Exercise details — Below are records; report the number of lines in them that include the word "height", with no other text.

Source information —
- - - -
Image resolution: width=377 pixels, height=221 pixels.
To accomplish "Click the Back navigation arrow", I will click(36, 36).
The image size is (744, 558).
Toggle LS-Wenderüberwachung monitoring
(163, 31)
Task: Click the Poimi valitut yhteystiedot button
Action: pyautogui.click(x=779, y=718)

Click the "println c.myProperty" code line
- - - -
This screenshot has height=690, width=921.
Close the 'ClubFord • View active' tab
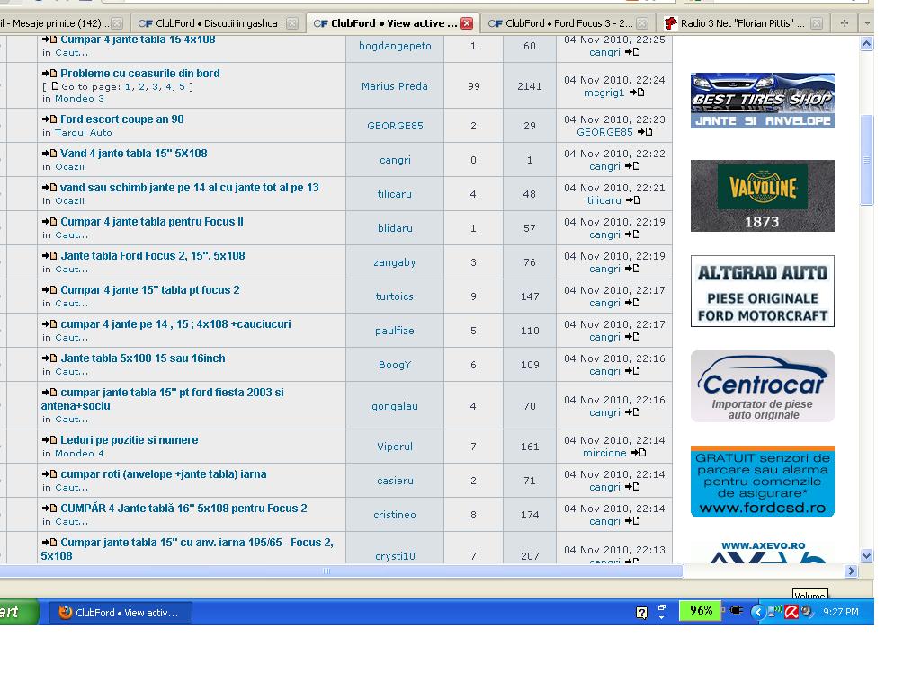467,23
- - - -
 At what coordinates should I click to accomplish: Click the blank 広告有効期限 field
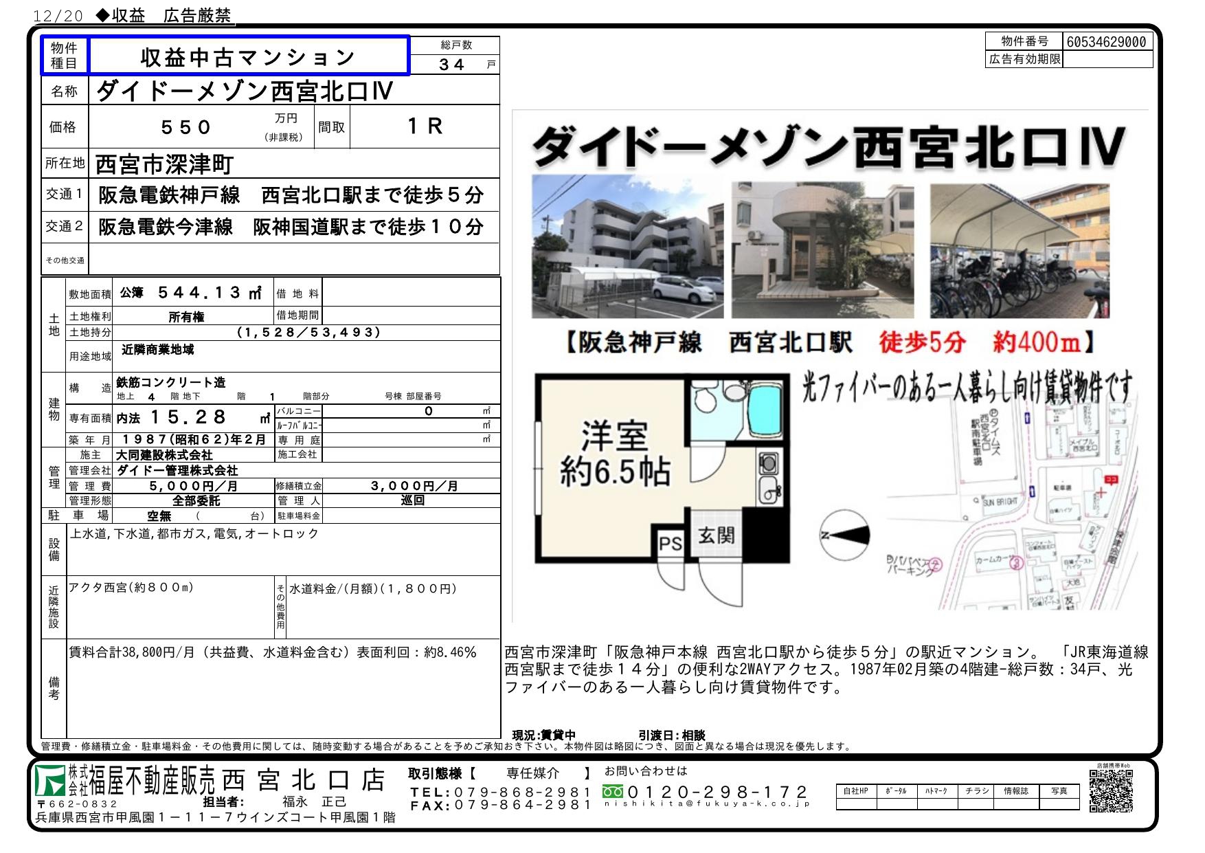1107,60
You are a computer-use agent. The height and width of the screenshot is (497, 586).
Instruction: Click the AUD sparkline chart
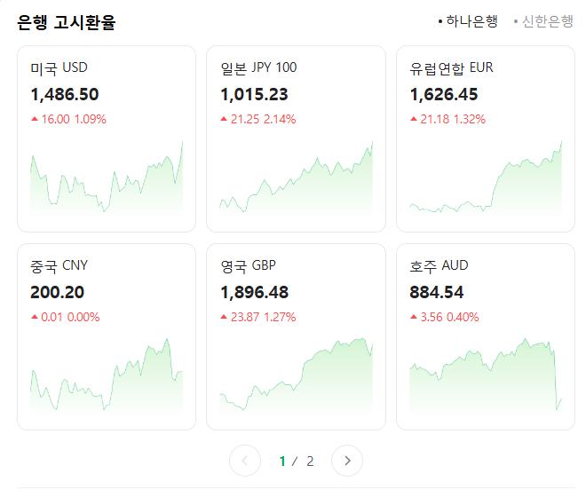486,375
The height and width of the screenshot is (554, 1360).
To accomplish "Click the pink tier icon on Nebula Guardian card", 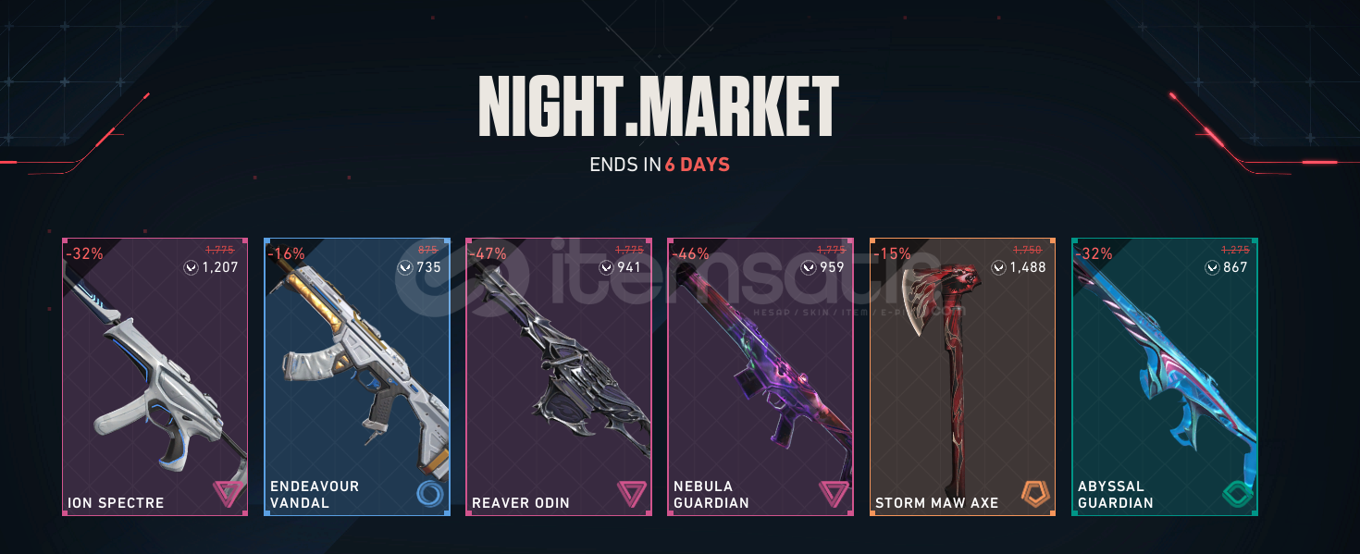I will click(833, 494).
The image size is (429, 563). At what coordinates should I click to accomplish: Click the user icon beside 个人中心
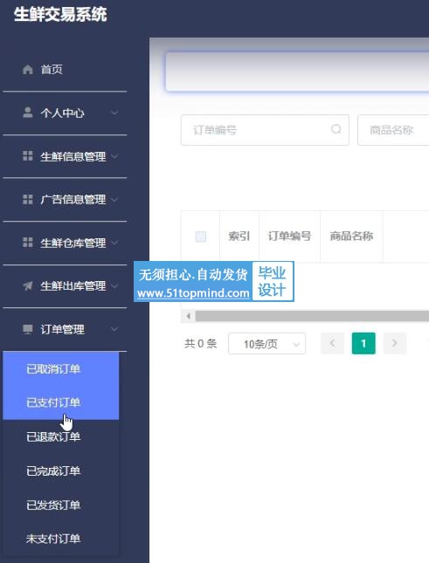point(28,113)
- - - -
Answer to this task — 4